Kemarin sudah terpilih Guberbur BI oleh DPR, namun saya sangsi bahwa Gubernur BI sekarang bisa membawa BI kearah yang lebih baik. Begitu juga pemilihan ketua KPK yang banyak calonnya dari berbagai unsur. Tapi kebanyakan mereka menurut saya sama saja dengan pemimpin-pemimpin sekarang ini yang hanya mementingkan kepentingan segelintir orang saja, tanpa memikirkan nasib rakyat yang tertindas.
doh, makin repot kalau sosok yang terpilih tdk memiliki track-record yang bagus, mas marada. kalau seperti ini, agaknya sulit negeri ini bisa bangkit dari keterpurukan.
kunjungan perdana pak…hehe… 😆
woi, selamat atas blog barunya, mas ginting. semoga makin bersemangat ngeblognya!
selamat pagi pak sawali….. ^_^
malam, mas garis!
Penuturan Ki Dalang benar-benar mengingatkan saya pada masa remaja saat suka sekali dengan Wayang Mbeling. 🙂
wah, bu nur ternyata suka juga yang gaya2 slengekan dan mbeling rupanya, hehe …. 😀
menuju ke TKP http://www.sayembaradrupadi.com...
*sudah tutup apa belum pak?* 😀
belum tutup kok, mas andy, hehe … (lmao) ketemu ndak websitenya, mas (doh)
untung sayembaranya gak diselenggarakan di Indonesia…
kena persyaratannya aja udah gak ada yg bisa lolos… 😀
hehe …. itu artinya indonesia identik dg negeri yang korup. begitukah mas mahendra?
sampun dangu mboten ningali wayang kulit…
jadi kangen… 🙁
hehe …. mugi post punika saged kangge tamba kangen, hehe …. (lmao)
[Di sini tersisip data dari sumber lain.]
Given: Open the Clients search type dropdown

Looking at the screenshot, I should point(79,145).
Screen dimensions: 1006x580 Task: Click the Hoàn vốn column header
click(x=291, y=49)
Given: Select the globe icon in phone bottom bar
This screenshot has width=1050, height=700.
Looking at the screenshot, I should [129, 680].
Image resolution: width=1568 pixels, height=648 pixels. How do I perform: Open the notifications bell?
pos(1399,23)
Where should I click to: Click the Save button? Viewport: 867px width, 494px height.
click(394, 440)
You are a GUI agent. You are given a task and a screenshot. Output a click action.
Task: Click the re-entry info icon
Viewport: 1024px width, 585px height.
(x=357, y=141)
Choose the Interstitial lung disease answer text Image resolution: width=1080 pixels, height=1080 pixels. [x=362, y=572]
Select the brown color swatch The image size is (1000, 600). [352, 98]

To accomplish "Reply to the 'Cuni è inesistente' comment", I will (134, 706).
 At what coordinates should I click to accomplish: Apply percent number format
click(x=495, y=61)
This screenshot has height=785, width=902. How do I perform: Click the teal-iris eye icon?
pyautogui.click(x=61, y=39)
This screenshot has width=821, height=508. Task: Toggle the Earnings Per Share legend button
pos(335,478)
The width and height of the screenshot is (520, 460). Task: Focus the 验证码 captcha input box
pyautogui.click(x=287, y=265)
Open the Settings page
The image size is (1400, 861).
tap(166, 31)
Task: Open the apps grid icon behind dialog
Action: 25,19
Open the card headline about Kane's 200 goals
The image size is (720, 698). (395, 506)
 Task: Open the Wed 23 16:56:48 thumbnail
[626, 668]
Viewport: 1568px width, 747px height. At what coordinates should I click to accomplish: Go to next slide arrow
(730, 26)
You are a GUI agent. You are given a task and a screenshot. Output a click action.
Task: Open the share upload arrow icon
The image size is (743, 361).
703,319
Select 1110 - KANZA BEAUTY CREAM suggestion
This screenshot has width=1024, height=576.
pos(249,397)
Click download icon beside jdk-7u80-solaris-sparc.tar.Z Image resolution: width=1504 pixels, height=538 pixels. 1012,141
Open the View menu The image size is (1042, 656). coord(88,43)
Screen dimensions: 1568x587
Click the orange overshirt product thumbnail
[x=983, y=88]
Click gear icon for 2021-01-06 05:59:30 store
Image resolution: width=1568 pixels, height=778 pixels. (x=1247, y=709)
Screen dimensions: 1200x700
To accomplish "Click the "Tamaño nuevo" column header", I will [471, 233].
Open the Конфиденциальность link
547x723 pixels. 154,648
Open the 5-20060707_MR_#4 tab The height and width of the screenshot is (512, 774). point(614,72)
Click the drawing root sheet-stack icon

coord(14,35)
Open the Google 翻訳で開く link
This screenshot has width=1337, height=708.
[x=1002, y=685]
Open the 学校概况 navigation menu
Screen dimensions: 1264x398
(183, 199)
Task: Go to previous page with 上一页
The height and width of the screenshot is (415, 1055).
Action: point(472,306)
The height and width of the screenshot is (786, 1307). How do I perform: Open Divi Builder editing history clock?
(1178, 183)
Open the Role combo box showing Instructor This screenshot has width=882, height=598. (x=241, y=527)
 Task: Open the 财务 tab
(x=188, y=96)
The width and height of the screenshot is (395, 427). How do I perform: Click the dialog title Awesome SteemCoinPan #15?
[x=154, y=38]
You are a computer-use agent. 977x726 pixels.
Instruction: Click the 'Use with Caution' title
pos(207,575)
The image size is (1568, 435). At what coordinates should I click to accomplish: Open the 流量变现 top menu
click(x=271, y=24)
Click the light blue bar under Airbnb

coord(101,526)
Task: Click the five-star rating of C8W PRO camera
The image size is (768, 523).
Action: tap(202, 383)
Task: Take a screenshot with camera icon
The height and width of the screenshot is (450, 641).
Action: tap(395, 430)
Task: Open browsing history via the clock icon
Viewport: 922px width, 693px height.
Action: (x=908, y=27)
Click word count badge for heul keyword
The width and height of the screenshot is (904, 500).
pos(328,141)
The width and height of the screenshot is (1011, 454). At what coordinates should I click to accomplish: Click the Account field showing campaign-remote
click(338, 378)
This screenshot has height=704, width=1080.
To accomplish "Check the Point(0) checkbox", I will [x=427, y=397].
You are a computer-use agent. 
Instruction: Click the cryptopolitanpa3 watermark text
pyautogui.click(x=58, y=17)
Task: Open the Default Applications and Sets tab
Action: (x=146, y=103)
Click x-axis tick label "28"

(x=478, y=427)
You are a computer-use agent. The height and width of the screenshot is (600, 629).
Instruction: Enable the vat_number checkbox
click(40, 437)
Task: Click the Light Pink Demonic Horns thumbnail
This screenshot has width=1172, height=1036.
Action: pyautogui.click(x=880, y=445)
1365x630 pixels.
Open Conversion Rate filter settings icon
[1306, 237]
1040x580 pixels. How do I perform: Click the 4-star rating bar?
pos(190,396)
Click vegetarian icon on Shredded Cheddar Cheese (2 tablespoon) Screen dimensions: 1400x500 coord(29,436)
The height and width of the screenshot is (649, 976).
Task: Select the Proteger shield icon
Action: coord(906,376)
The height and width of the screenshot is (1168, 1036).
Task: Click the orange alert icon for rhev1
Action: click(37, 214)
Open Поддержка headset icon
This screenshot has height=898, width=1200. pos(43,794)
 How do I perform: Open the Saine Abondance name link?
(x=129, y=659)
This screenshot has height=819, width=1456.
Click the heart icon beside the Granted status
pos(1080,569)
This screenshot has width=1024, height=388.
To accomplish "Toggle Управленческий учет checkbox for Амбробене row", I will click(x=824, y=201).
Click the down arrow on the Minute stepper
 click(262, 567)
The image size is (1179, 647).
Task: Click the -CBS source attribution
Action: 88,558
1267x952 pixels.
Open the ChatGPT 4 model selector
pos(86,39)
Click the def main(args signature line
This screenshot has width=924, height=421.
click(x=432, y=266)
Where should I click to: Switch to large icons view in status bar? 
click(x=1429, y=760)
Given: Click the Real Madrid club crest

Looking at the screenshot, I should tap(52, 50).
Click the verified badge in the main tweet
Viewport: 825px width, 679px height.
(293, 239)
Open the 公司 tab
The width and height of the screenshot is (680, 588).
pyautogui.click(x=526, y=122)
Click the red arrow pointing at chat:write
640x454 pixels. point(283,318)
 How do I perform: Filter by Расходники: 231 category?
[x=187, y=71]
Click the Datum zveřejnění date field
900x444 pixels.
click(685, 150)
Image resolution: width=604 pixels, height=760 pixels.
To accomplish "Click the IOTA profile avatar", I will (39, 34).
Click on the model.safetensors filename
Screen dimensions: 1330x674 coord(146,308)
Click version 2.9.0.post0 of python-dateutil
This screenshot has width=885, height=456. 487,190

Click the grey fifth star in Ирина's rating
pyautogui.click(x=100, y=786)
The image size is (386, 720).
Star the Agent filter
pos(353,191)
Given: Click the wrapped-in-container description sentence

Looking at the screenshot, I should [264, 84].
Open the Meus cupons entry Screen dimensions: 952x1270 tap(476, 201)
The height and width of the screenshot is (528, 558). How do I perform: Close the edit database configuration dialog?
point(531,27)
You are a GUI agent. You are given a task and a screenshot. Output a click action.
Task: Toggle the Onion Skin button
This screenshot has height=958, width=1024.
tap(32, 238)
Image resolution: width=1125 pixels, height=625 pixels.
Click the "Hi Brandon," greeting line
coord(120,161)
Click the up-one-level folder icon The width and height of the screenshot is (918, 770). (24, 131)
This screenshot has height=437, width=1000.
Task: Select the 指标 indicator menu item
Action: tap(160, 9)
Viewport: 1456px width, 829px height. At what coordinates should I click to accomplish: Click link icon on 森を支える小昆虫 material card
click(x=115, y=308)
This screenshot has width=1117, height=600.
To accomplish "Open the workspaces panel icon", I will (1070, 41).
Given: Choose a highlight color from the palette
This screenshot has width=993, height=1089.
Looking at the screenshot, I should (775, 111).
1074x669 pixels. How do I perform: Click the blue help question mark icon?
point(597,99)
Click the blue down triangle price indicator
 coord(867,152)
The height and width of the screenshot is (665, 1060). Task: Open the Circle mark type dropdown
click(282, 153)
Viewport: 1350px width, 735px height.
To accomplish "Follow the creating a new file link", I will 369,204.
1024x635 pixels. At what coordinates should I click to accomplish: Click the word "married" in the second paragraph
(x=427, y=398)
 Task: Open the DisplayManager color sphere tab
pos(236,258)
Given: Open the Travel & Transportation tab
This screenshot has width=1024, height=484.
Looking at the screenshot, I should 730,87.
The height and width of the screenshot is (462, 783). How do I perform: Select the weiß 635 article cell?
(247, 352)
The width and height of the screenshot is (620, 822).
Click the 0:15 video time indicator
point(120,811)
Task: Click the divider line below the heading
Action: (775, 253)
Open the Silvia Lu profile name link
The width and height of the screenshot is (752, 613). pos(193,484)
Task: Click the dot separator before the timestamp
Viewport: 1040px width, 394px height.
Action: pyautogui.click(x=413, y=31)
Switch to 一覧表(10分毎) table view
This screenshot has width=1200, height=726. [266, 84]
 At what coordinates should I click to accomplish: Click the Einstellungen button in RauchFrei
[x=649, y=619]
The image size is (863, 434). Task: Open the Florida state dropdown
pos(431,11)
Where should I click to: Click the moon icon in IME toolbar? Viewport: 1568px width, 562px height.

“Nice artikel, inspiring ditunggu artikel – artikel selanjutnya, sukses selalu, Tuhan memberkati anda, Trim’s (highfive) “
terima kasih support dan apresiasinya, mas wib. (worship)
tanda klo cinta indonesia
artikel tentang budaya indonesia jg 🙂
jangan sampai budaya indonesia punah di indoneisa
seperti bhsa jawa yg nyaris punsah di pulau jawa 🙂
betul sekali, mas miftah. di tengah era globalisasi, mari kita turut serta utk melestarikan sekaligus mengembangkan nilai2 kearifan budaya lokal. salam budaya! (worship)
salam kenal sob, ane suka gambar wayang kulitnya….-:)
salam kenal juga, mas. terima kasih apresiasi dan kunjungannya. (worship)
jadi istri drupadi berapa gajinya pak ? klw hanya 40 juta nanti banyak yg mundur ( atau pura2 mundur gara2 baru sadar klw gak mampu 😀 ) 😀
hehe … maksudnya suami, ya, mas firdaus. (thinking) hmm …
Sayembaranya dah tutup ya Pak Sawali? Pengen ikutan nich.. Makasih Pak
hehe …. belum kok, mas andi, haks. (rofl)
saastra yang sangat bagus pak aku sangat suka segala sesuatu yang berhubungan dengan kebudayaan daerah
terima kasih apresiasinya, pak munir. (applause)
cerita-cerita wayang sangat saya gemari,tiap malam satu sura bersama teman-teman mendengarkan lakon hanoman maneges.dewa ruci , biasanya diatas jam tiga mbabar ilmu para aulia. asyik pokoknya tuntas sampai pagi.terima kasih tulisan sobatmengingatkan malamsatu suro.
oh, ya, salut banget nih, mbak. sama seperti yang biasa kami lakukan di kampung sambil siskamling, hehehe …. (applause)
Salam kasih,
Buat yang punya kesempatan (dana, waktu, dan kesehatan) da ngemar kisah Mahabharata dan Ramayan, silahkan berkunjung ke India untuk napak tilas. Padang Kuruksetra masih ada walau di sana sini sudah menjadi desa/kota.